Chinese academic and economist

Xiang Songzuo (向松祚 (Xiàng Sōngzuò); born 1965) is a Chinese academic and economist. Currently, he is a professor at the Renmin University School of Finance and previously worked as a chief economist at the Agricultural Bank of China, and as a deputy director at the People's Bank of China.

==Background==
Xiang was born in Zigui County, Hubei. He earned his Bachelors in Mechanical Engineering at Huazhong University in 1986, a Masters and Ph.D. in economics from Renmin University in 1993, and a Masters in International Affairs in 1999 at Columbia University, where he studied under Robert Mundell, a prominent promoter of supply-side economics. He is currently Deputy Director and Senior Fellow of the Center for International Monetary Research at Renmin University, a member of the advisory board of the Official Monetary and Financial Institutions Forum, and a special researcher at the Minsheng Research Institute of China. He is also a fellow at the Johns Hopkins University Institute for Applied Economics, Global Health, and the Study of Business Enterprise.

==Research==
As an academic economist, he specializes in liquidity, floating exchange rates, and monetary economics.

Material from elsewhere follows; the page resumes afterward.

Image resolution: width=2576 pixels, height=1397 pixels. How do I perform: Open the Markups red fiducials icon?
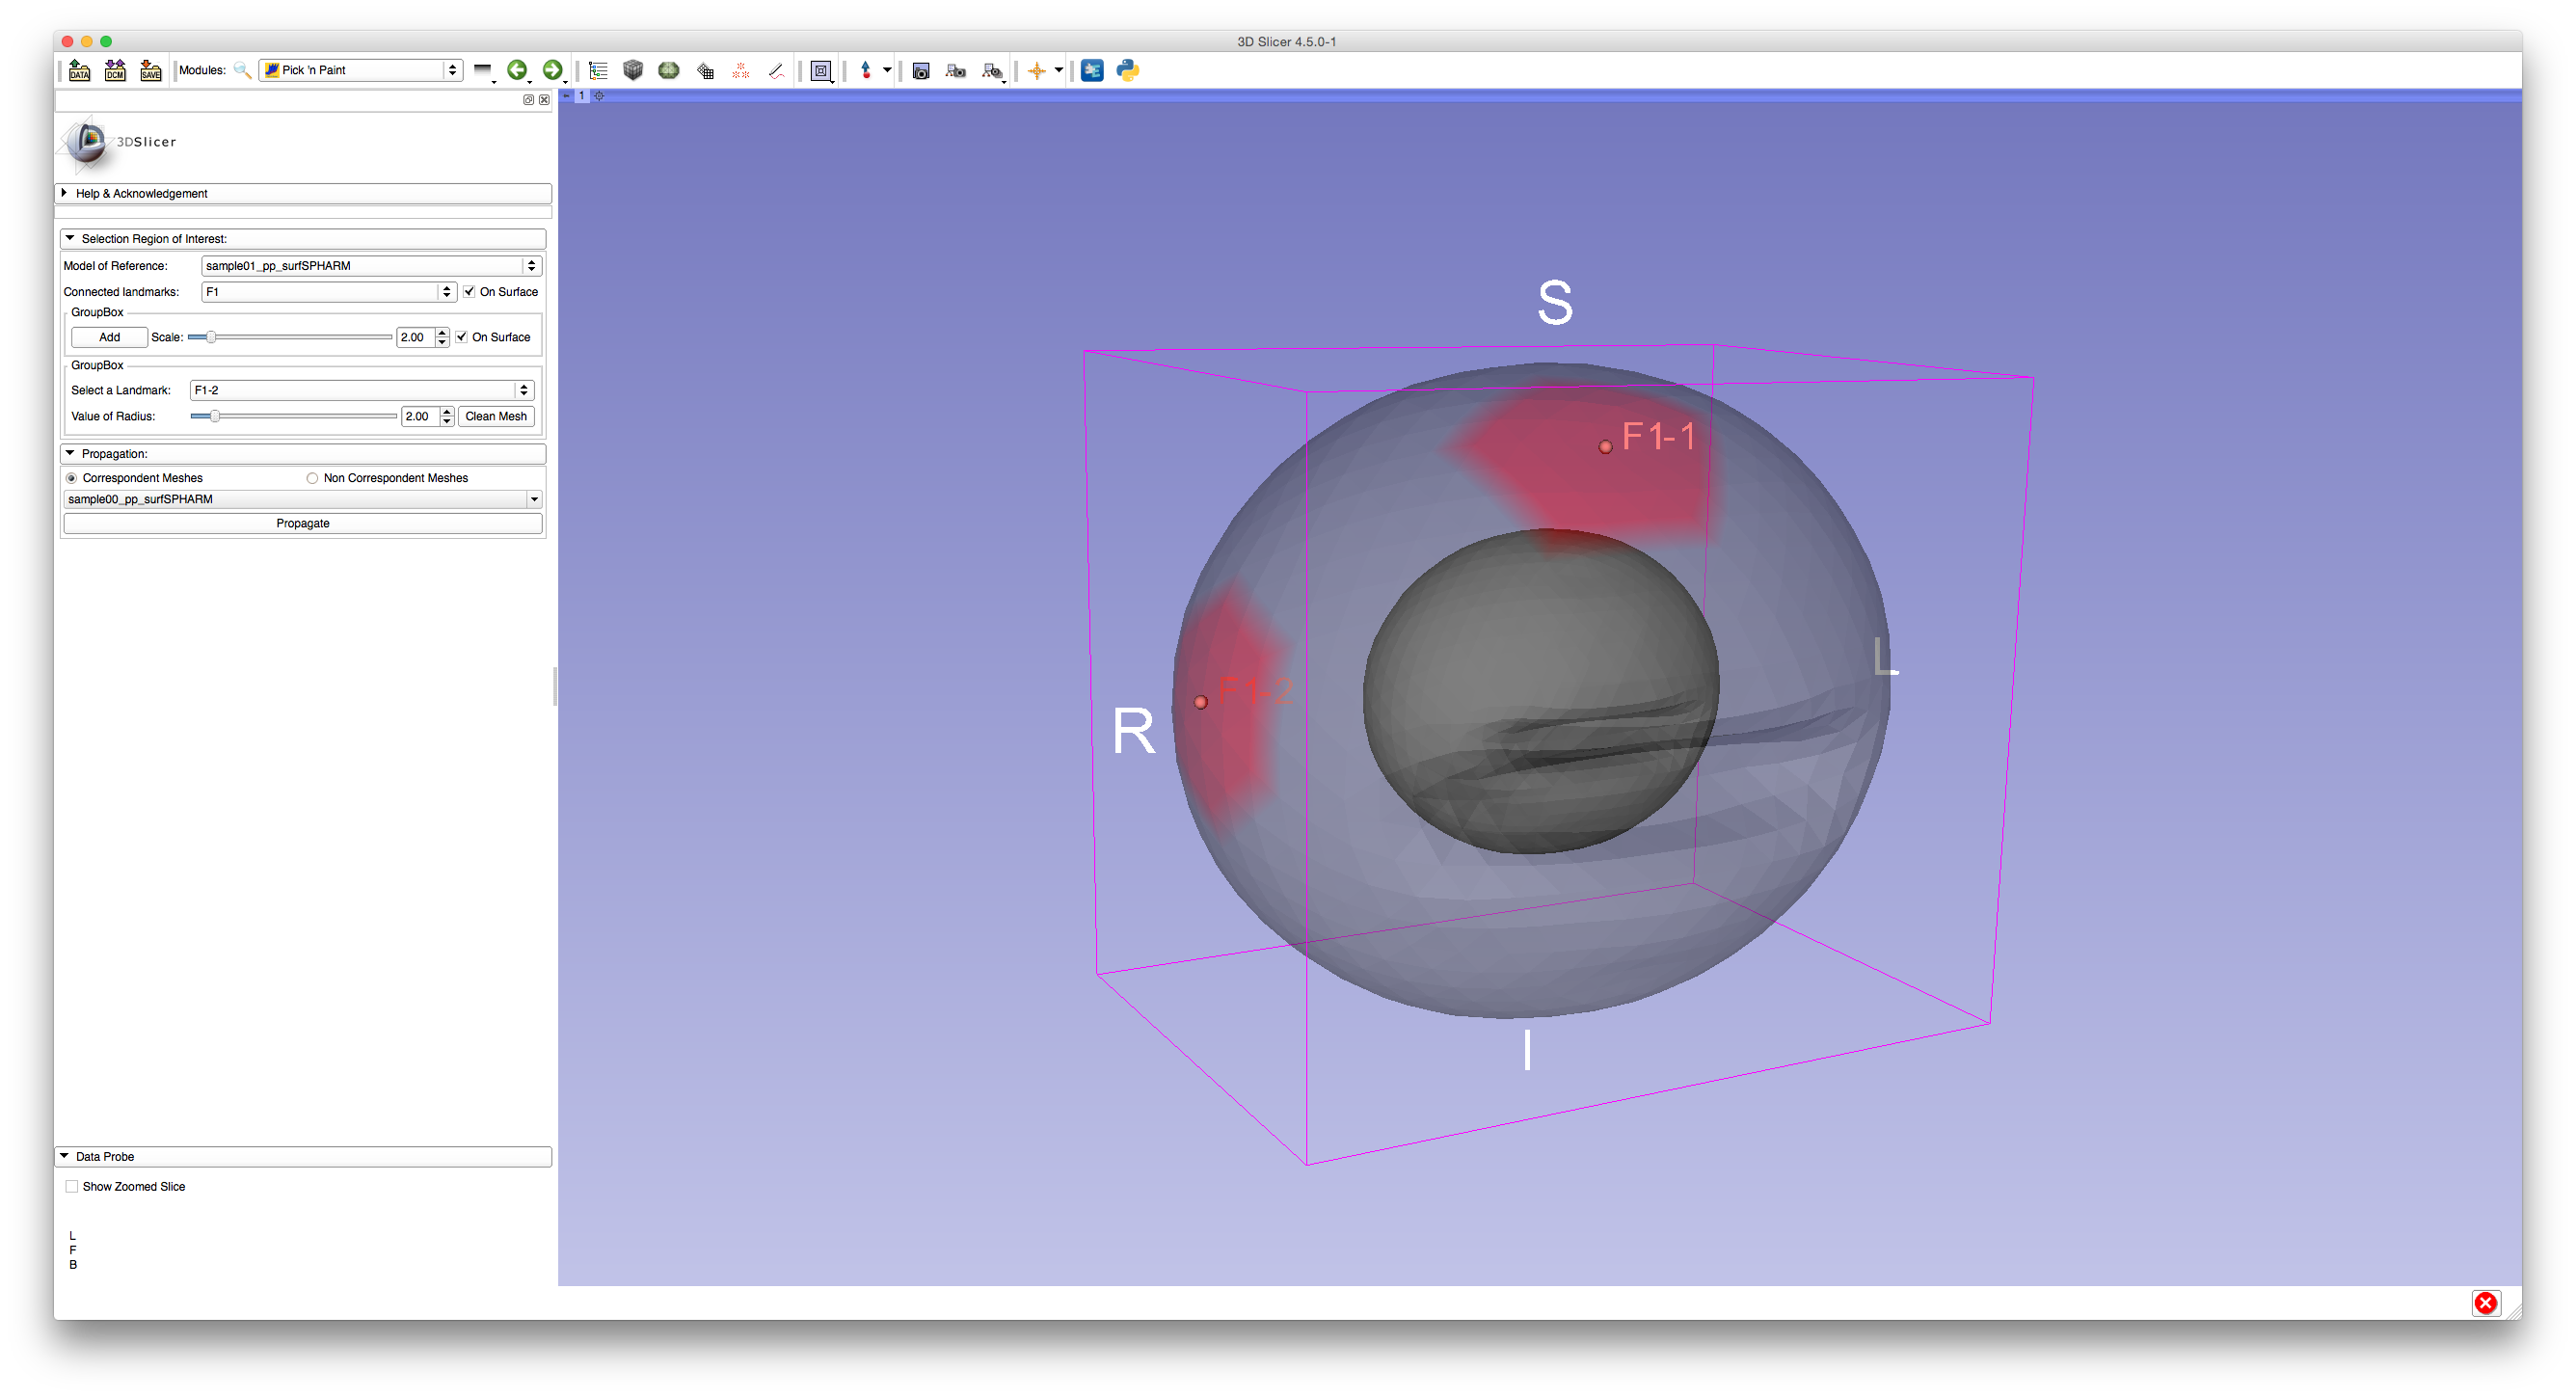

On December 16, 2018, Xiang gave a lecture in Shanghai, which critiqued economic policy under CCP general secretary Xi Jinping and cited an unnamed report from an official institute, claiming that China's economic growth rate may be much lower than official statistics suggest, and that dramatic economic reforms were necessary, such as tax cuts consistent with the lines of supply-side economics of his former academic teacher at Columbia University. The video has since been censored on the Chinese internet, but a copy of the video has been uploaded to Youtube, where it has over 1 million views as of December 28.